Además, el pueblo “se cepillaban” con ramas de romero; masticaban un extremo hasta que las fibras se deshilacharan y con eso se tallaban los dientes; mientras que si eras rico podías frotarte los dientes con paños de lino y ceniza. Bueno y el dentista de la época era el barbero que de paso, te cortaba el pelo, te sacaba un diente o te acomodaba un hombro dislocado.

Bueno, ahora sí vamos con los países europeos. Los que menos se lavan los dientes son: Croacia, Eslovaquia, Letonia, Bulgaria, Estonia y Lituania. Es decir, Europa del este.  De nuevo, las mismas consecuencias: caries por dietas altas en azúcar, dientes perdidos, tabaquismo, acompañado de sistemas preventivos menos fuertes que en el norte de Europa.

Le siguen Europa del sur y del este, algunos países del Asia Oriental y el sudeste asiático, en donde confiesan cepillarse todas las noches, nada más. Aquí también se encuentra Latinoamérica y de nuevo, la cultura dental difiere entre el campo y la ciudad.

Los ganadores, con un 70-80 por ciento de  cepillado dos veces al día (con pasta de dientes con flúor) son los países nórdicos y centroeuropeos. Si vamos con nombre propio, el premio se lo llevan Dinamarca y Suecia; seguido de Noruega, Finlandia, Países Bajos, Alemania, Bélgica y Suiza.

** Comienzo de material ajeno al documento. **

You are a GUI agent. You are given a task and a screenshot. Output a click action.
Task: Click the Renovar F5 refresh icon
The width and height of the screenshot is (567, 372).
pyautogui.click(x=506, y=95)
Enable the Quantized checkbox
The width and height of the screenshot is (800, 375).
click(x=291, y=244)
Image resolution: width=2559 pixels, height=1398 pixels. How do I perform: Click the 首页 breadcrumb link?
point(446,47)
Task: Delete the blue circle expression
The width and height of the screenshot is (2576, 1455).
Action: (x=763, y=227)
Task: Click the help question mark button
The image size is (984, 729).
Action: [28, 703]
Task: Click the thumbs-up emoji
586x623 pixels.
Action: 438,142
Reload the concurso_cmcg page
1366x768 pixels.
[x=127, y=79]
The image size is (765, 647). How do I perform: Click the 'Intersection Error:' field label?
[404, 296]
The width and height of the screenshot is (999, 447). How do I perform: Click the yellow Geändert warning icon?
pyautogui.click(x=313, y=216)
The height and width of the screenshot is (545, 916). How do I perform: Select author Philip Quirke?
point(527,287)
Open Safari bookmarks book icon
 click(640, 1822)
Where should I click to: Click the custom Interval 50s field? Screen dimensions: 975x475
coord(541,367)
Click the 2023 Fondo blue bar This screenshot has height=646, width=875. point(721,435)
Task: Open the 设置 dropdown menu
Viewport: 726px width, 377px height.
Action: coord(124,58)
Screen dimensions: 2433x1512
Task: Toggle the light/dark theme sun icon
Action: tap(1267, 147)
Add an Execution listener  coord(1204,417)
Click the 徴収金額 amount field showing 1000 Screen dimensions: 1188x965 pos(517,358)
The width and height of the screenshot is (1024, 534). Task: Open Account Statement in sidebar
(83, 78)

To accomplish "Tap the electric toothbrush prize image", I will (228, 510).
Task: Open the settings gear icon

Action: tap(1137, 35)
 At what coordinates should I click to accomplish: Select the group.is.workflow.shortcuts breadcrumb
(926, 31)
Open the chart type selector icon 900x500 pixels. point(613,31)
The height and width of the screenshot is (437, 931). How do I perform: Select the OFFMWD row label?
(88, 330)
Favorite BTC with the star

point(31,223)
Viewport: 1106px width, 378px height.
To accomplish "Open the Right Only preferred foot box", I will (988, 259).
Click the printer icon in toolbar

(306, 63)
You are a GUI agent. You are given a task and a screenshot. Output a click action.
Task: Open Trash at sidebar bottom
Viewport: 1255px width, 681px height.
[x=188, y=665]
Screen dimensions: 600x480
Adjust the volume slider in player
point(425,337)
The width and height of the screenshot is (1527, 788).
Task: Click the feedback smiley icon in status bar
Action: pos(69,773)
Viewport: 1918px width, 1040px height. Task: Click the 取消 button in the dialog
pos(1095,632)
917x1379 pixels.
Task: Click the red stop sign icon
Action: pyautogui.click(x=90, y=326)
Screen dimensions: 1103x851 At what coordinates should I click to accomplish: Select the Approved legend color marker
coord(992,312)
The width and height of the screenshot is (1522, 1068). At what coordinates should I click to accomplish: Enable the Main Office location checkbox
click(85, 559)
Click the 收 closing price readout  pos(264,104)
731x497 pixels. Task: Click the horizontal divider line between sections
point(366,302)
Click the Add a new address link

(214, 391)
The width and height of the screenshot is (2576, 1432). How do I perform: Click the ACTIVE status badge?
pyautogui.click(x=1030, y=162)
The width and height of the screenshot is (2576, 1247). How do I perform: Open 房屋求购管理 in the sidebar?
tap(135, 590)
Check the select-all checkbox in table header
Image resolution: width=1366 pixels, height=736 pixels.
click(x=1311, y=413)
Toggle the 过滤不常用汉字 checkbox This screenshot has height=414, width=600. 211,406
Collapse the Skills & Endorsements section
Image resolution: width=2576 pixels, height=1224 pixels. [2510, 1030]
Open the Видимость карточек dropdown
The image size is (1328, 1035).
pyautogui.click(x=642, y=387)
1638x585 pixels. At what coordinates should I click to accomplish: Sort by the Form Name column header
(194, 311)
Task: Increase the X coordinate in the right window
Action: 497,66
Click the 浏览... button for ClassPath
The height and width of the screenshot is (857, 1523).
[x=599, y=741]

Le siguen Japón y Corea del Sur que se destaca por un sistema odontológico muy desarrollado, con muchos dentistas, aunque sigue haciendo retos en zonas rurales.

Creo que al final, la frase de Víctor Hugo se puede ajustar así: «tu sonrisa, sin importar si es perfecta, amarilla, mueca o llena de caries,  es el idioma universal de los hombres”, y de paso, refleja tu condición social, quieras o no. Porque todos tenemos cepillo, pero no educación preventiva ni recursos para cuidar de nuestra sonrisa. Así que hasta en la sonrisa se sigue viendo la desigualdad en la que vivimos, no solo en México sino el el mundo entero.